* Begin Extracted text *
Travel Writing Tips:
A Letter to Myself, Back in Time

By Roy Stevenson

Here are some travel writing tips - things I would do differently if I could start over again.

The saying goes that we learn from our mistakes.  I hope that’s true.  But can you learn from mistakes of others?

Although I’ve had a lot of success, I’m going to share the things that I didn’t do so well in my first few years of freelance travel writing.  I would change a few things if I was starting out today.  Maybe you're making the same mistakes.

This letter below is written to myself outlining the mistakes I've made.  These errors cost me time and money, and hindered my progress as a travel writer along the way.

Use the checklist to see if you’re making the same errors.  And if you can learn from my mistakes, you can make course corrections in your own travel writing journey.

Here’s my letter to myself, back when I was a rookie travel writer . . .

writing tips for greater success - for travel writers

Dear Roy,

It’s 2019.  I’m writing to you more than one decade from the date you began your career as a freelance travel writer.  Don’t be shocked!  I’m here to help.
* End Extracted text *
* Begin Data for the task *
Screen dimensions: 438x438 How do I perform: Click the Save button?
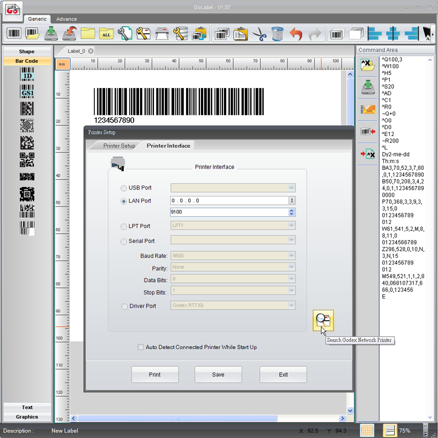pyautogui.click(x=218, y=374)
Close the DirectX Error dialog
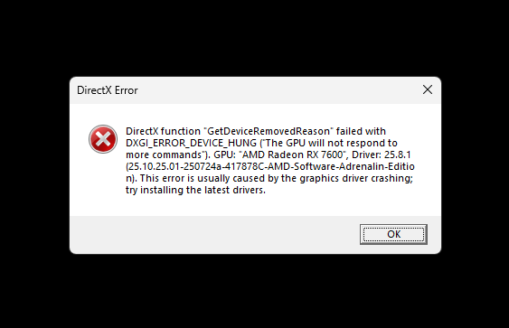The width and height of the screenshot is (509, 328). tap(428, 89)

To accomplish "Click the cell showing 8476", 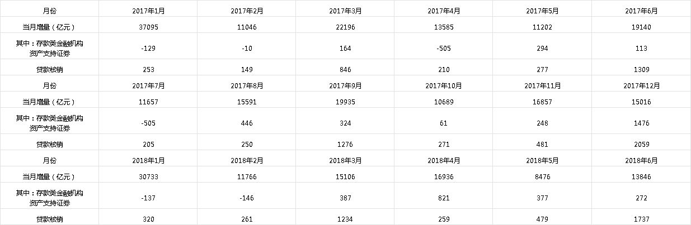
* End Data for the task *
__Tasks to complete__
**A.** Extract, word for word, the passage of the travel writing tips starting with "This letter below" and going on through "travel writing journey.".
**B.** Convert every line of the records into a numbered list. Skip blank lines and omit the pictures.
The travel writing tips and the records are independent of each other.

__Answers provided__
**A.**
This letter below is written to myself outlining the mistakes I've made.  These errors cost me time and money, and hindered my progress as a travel writer along the way.

Use the checklist to see if you’re making the same errors.  And if you can learn from my mistakes, you can make course corrections in your own travel writing journey.

**B.**
1. Screen dimensions: 438x438 How do I perform: Click the Save button?
2. pyautogui.click(x=218, y=374)
3. Close the DirectX Error dialog
4. The width and height of the screenshot is (509, 328). tap(428, 89)
5. To accomplish "Click the cell showing 8476", 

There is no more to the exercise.